Experimenting with running vision models in ollama on the Thor developer kit (Jetson Linux 38.2 / JetPack 7.0) and am getting errors in ggml-cuda frequently enough for it to be unusable. I’ve tried running both llava and qwen2.5vl.
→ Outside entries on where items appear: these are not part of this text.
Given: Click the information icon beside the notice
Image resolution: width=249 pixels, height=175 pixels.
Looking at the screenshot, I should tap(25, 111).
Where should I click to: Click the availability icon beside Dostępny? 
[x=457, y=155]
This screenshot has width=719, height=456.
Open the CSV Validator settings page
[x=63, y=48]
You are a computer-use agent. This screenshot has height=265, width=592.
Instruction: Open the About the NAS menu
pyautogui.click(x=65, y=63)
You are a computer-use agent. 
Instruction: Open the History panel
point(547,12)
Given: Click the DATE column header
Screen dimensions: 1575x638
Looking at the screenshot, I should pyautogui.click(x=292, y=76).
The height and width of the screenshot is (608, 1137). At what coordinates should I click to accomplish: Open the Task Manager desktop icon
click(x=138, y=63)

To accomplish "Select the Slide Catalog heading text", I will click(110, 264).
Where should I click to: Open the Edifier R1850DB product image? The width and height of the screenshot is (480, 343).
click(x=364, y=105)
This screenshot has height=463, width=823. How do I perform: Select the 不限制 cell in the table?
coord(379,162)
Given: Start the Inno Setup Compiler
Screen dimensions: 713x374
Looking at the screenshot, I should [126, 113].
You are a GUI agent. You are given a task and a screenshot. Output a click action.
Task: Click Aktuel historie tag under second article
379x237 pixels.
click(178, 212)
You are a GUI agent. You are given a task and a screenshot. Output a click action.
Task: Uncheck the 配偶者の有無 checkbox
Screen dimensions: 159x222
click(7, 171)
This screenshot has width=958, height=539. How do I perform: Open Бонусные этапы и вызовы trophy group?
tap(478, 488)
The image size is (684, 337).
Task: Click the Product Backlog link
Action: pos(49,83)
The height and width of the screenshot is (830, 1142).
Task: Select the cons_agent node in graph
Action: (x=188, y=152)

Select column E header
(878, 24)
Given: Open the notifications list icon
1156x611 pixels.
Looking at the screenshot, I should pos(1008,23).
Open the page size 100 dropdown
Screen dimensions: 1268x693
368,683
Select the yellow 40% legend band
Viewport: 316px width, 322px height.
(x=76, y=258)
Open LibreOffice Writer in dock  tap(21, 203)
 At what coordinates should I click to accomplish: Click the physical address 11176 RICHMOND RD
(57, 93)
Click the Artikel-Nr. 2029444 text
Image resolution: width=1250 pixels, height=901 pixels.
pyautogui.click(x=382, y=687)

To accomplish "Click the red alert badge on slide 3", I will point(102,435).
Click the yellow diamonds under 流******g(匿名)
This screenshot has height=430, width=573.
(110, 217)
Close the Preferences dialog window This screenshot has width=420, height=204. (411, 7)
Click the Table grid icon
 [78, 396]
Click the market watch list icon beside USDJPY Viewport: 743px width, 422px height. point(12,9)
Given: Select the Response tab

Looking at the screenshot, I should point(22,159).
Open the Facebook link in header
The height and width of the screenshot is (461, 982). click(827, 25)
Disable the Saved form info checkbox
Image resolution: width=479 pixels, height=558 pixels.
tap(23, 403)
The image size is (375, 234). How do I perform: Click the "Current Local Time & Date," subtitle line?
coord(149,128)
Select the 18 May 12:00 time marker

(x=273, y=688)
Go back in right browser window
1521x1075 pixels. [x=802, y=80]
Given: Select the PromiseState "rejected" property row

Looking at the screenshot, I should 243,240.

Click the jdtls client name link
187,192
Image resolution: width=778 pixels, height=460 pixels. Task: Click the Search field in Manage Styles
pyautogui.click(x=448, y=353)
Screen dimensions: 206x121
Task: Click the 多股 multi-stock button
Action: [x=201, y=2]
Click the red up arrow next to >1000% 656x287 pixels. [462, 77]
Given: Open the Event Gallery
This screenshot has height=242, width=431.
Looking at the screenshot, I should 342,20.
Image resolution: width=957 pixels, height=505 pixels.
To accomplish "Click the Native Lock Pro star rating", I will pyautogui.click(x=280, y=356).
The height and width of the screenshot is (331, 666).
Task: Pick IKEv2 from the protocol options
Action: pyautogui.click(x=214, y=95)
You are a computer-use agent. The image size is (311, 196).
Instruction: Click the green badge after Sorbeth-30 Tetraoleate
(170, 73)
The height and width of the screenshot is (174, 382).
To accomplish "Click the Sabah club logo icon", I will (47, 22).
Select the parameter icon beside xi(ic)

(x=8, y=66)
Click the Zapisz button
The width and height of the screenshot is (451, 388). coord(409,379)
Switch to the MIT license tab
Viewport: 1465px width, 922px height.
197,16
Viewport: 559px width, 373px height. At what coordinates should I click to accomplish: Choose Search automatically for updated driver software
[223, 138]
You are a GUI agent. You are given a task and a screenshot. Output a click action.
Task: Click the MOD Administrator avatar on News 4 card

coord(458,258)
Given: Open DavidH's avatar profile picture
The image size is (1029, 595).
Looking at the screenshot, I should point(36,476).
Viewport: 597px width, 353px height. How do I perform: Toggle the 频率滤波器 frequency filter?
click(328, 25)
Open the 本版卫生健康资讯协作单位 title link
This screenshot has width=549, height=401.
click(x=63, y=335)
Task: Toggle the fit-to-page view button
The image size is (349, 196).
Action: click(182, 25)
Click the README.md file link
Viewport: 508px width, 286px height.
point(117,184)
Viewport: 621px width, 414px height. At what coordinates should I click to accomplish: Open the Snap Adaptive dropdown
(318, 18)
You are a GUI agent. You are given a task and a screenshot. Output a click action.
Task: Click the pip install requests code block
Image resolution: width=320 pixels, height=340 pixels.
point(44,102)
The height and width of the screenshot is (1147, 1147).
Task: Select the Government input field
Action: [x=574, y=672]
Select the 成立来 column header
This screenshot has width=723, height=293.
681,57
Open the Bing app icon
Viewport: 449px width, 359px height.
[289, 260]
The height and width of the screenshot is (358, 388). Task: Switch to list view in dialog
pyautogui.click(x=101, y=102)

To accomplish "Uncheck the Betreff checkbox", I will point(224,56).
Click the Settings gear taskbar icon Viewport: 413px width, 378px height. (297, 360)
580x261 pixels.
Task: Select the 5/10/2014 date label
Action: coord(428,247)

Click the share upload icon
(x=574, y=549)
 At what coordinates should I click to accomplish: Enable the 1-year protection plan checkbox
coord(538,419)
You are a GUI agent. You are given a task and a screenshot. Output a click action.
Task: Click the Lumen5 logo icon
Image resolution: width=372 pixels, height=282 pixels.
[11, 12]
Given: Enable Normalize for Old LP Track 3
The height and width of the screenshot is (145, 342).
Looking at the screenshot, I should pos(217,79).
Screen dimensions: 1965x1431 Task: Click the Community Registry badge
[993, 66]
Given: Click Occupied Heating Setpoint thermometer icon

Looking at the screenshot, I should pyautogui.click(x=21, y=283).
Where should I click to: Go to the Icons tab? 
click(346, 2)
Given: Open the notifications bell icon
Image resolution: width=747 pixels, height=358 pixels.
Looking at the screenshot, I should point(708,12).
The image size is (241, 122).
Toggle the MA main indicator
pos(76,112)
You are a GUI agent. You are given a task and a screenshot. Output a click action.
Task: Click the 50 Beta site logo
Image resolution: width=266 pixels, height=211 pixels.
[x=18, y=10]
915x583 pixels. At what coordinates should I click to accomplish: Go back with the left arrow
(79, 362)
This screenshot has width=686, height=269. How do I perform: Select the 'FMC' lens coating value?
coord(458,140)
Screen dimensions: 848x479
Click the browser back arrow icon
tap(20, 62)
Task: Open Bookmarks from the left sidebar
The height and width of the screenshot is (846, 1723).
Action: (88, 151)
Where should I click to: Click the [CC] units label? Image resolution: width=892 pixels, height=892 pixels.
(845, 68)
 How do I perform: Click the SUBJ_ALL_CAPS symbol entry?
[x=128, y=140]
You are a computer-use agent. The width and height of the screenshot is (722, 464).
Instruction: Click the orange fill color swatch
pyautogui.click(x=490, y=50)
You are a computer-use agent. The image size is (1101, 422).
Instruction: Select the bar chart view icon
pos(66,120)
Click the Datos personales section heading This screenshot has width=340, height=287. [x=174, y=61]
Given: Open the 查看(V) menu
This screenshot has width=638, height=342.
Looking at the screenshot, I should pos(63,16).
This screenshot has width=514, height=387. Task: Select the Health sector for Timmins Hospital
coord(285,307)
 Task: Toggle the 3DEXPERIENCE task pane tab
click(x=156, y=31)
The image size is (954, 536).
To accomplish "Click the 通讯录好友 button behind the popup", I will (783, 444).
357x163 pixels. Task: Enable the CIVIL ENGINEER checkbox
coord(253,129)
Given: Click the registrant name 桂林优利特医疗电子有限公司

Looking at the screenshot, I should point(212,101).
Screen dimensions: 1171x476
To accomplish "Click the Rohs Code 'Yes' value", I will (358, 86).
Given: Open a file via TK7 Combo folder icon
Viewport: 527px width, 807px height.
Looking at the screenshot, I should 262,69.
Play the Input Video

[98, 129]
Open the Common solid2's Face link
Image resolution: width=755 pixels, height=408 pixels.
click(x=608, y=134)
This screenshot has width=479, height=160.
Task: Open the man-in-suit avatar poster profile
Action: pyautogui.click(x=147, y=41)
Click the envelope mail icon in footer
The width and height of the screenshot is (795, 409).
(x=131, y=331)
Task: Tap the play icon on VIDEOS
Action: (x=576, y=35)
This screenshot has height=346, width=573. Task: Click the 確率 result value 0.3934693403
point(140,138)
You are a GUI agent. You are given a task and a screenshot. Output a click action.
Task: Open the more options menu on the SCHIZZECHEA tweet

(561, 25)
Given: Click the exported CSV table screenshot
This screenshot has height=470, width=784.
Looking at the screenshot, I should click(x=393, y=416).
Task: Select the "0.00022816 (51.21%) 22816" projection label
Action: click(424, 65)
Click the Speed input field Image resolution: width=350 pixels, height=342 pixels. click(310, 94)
Ollama logs for llava 7b, 13b, and 34b models attached.
ollama-llava-7b.log (99.3 KB)
ollama-llava-13b.log (78.4 KB)
ollama-llava-34b.log (93.6 KB)
Command used to invoke container:
docker run -it --rm -e OLLAMA_DEBUG=1 -v /home/$USER/ollama:/data -p 11434:11434 --name ollama ghcr.io/nvidia-ai-iot/ollama:r38.2.arm64-sbsa-cu130-24.04
/etc/docker/daemon.json configured with "default-runtime": "nvidia"
I have been having the same issues
Hi,
Thanks for reporting this issue.
We test llava:7b several times, but are not able to reproduce the CUDA launch failure issue.
Compared the ollama log, the kv_cache usage between us seems to be different.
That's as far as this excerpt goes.